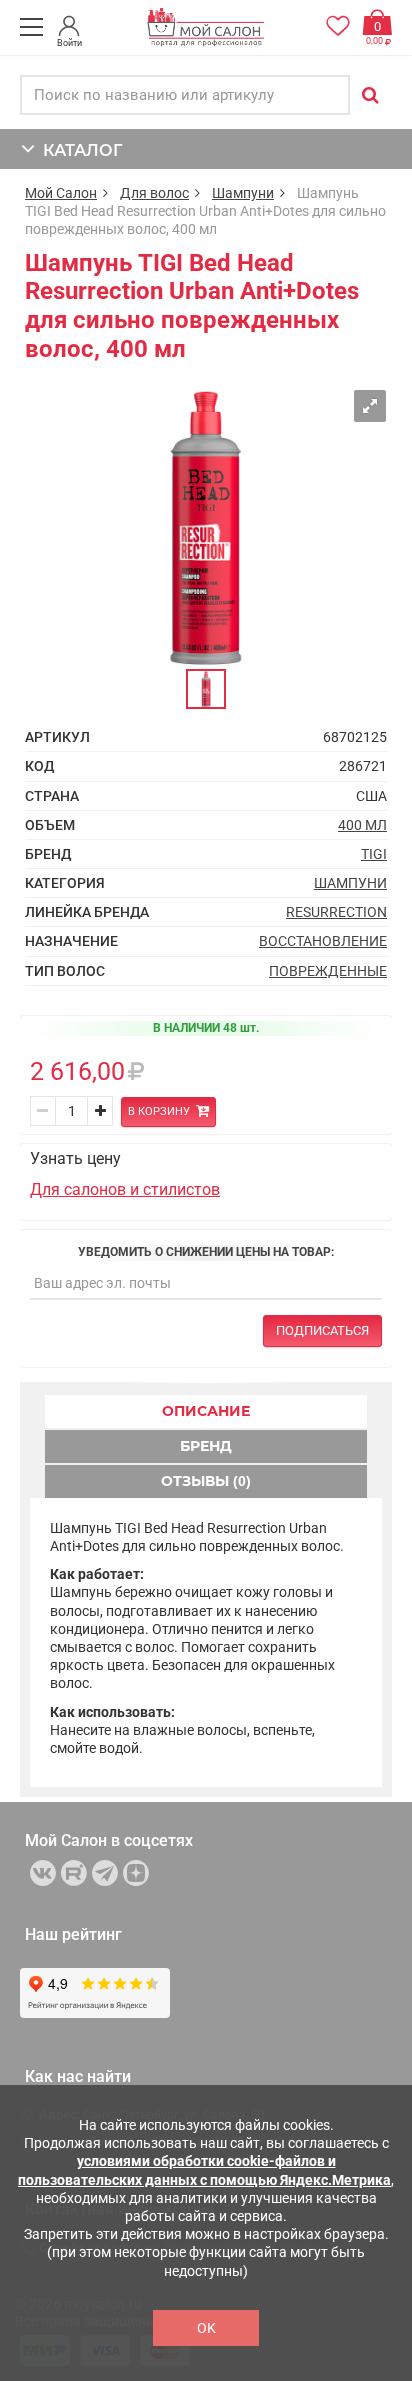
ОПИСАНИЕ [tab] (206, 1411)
* * *
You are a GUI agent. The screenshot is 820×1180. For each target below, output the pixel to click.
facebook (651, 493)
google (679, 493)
---
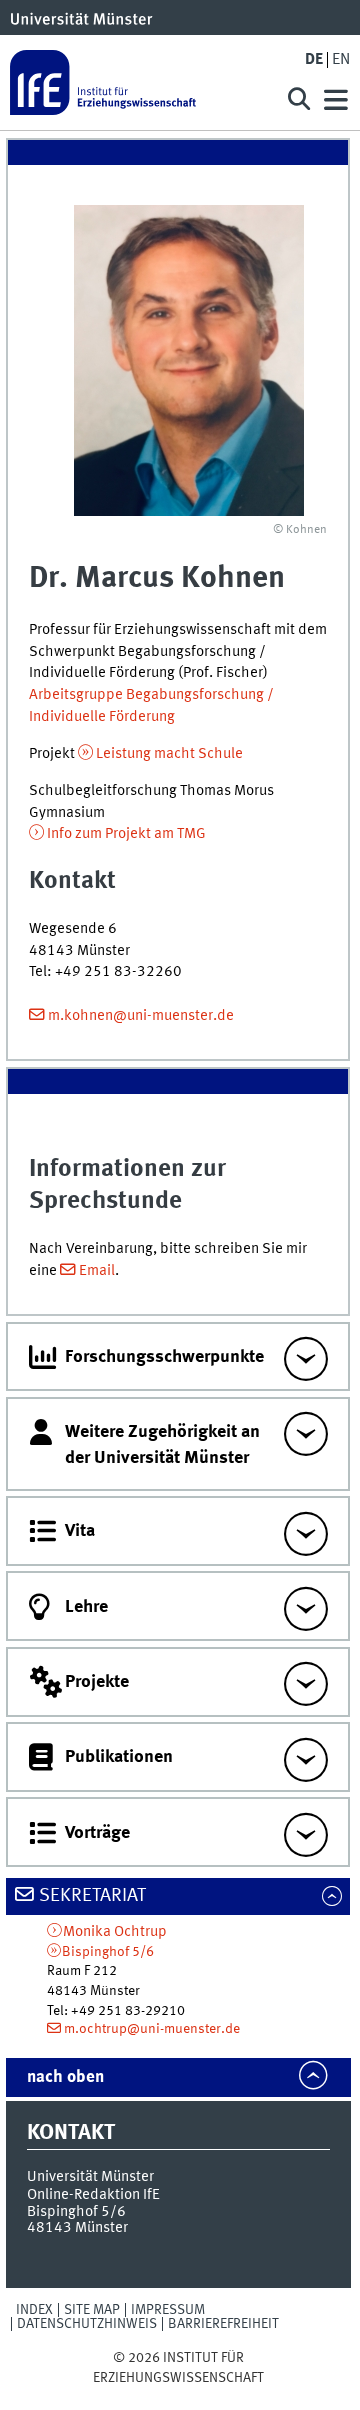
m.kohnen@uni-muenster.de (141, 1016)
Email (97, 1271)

#### REQUIREMENT
Look above for the line containing "You are a GUI". Output from there through the line containing "google (679, 493)", exactly and inclusively.

#### YOUR SOLUTION
You are a GUI agent. The screenshot is 820×1180. For each target below, output the pixel to click.
facebook (651, 493)
google (679, 493)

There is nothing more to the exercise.